Metrics need to be: actionable, accessible, and auditable.

The learning needs to be constant and very dynamic, in a loop of Build-Measure-Learn and constantly optimizing the duration of this loop, forget about the competitive advantage on the market, if you go faster than the market in this loop you'll get the advantage otherwise you need to evaluate your process and make changes.

Evaluating hypothesis on two type of assumptions:
  • Does it create value?
  • Does it create growth?
Startups need to start by focus all their energy on early adapters, once the company grows there is a challenge necessary pivot to be able to satisfy masses, they have a very different expectations than early adapters.

On Growth

There are four ways past customers drive sustainable growth:
  • Word of mouth.
  • As a side effect of product usage.
  • Through funded advertising.
  • Through repeat purchase or use.
There is not good or bad, It's based on the experiments you produce the type of growth injector you will need to implement.

Good tips

I like the recommendation on processes stages: backlog, in progress, build, validated
No more than 3 projects at a time on every stage (It reminds me "The Goal" - Goldratt)

“Stop production so that production never has to stop.”, you don't want to trade quality for time!

The 5 why's a great exercise to learn and improve from mistakes!  just like kiddos!

Quotes

"Lean thinking defines value as providing benefit to the customer; anything else is waste."

"we could have discovered how flawed our assumptions were without building anything?"

"The lesson of the MVP is that any additional work beyond what was required to start learning is waste, no matter how important it might have seemed at the time."

"As you consider building your own minimum viable product, let this simple rule suffice: remove any feature, process, or effort that does not contribute directly to the learning you seek."

"I’ve come to believe that learning is the essential unit of progress for startups. The effort that is not absolutely necessary for learning what customers want can be eliminated. I call this validated learning because it is always demonstrated by positive improvements in the startup’s core metrics. As we’ve seen, it’s easy to kid yourself about what you think customers want. It’s also easy to learn things that are completely irrelevant. Thus, validated learning is backed up by empirical data collected from real customers."

"systematically figuring out the right things to build."

"“Can this product be built?” In the modern economy, almost any product that can be imagined can be built. The more pertinent questions are “Should this product be built?”"

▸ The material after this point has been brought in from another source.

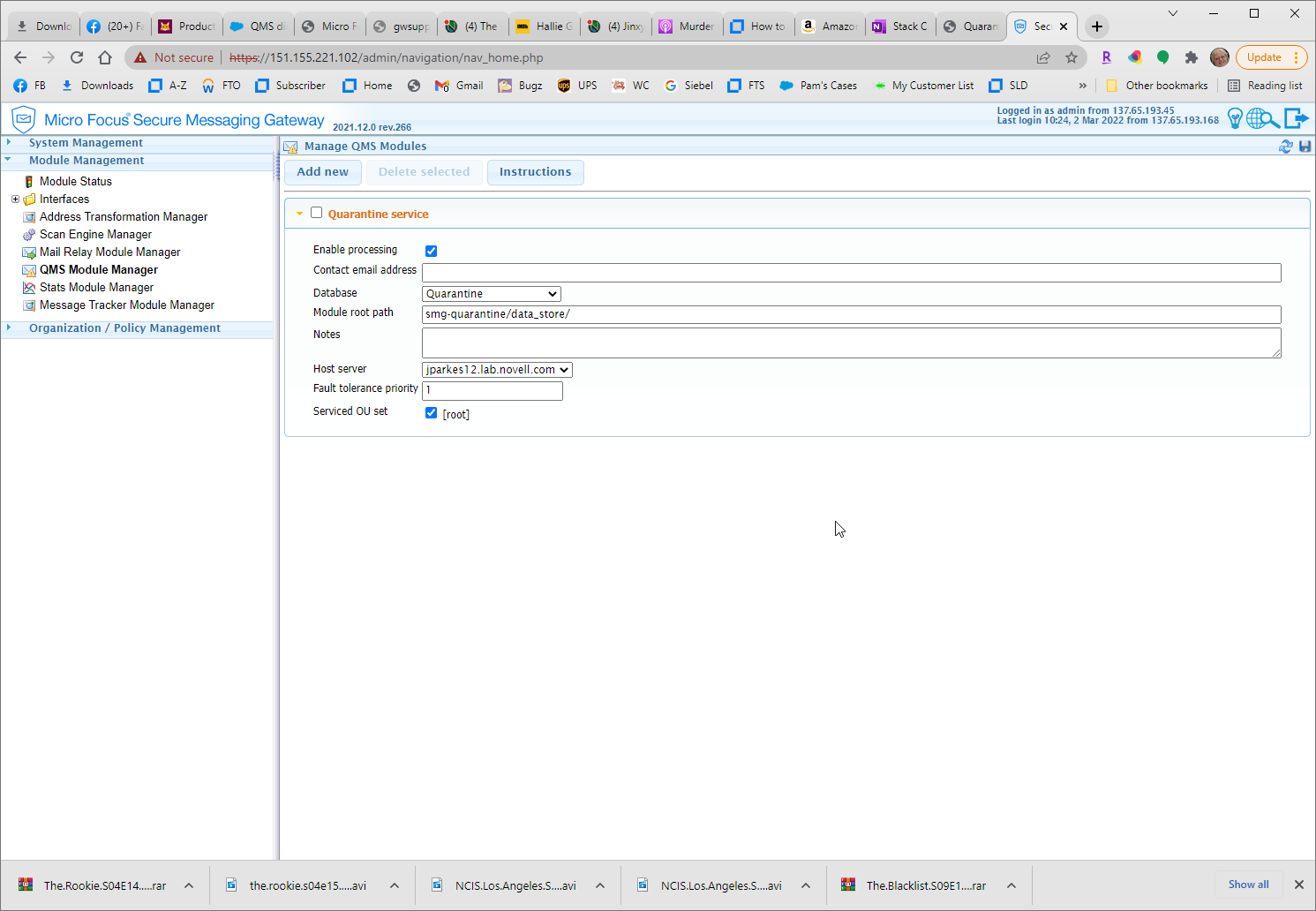
Task: Click the Message Tracker Module Manager icon
Action: click(x=29, y=305)
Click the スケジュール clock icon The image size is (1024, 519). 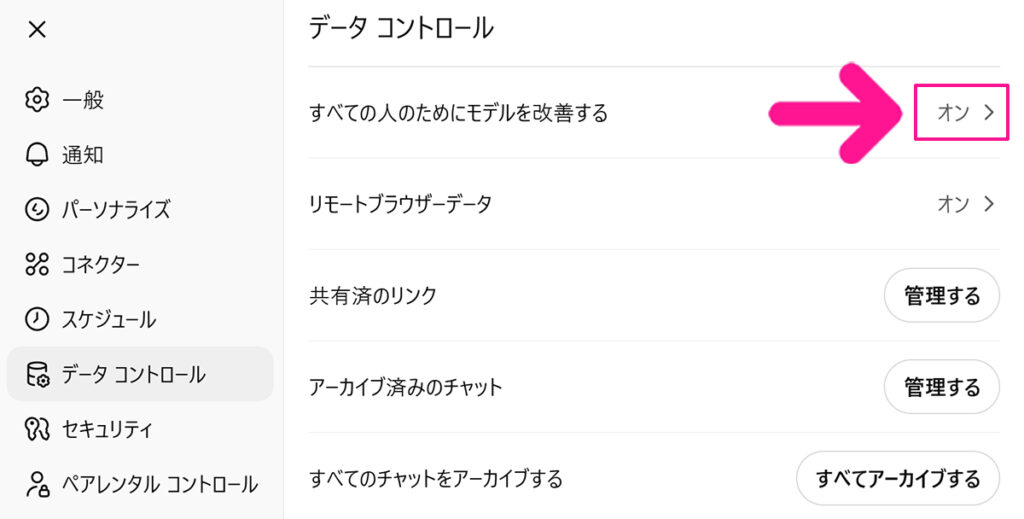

"if you cannot fail, you cannot learn."

"Success is not delivering a feature; success is learning how to solve the customer’s problem."

"planning really works in the reverse order: we figure out what we need to learn, use innovation accounting to figure out what we need to measure to know if we are gaining validated learning, and then figure out what product we need to build to run that experiment"

"“get out of the building” and start learning."
"“go and see for yourself”"

"If we do not know who the customer is, we do not know what quality is."

"The reason to build a new team to pursue an idea is that you believe you can accelerate through the Build-Measure-Learn feedback loop faster than anyone else can."
"The only way to win is to learn faster than anyone else."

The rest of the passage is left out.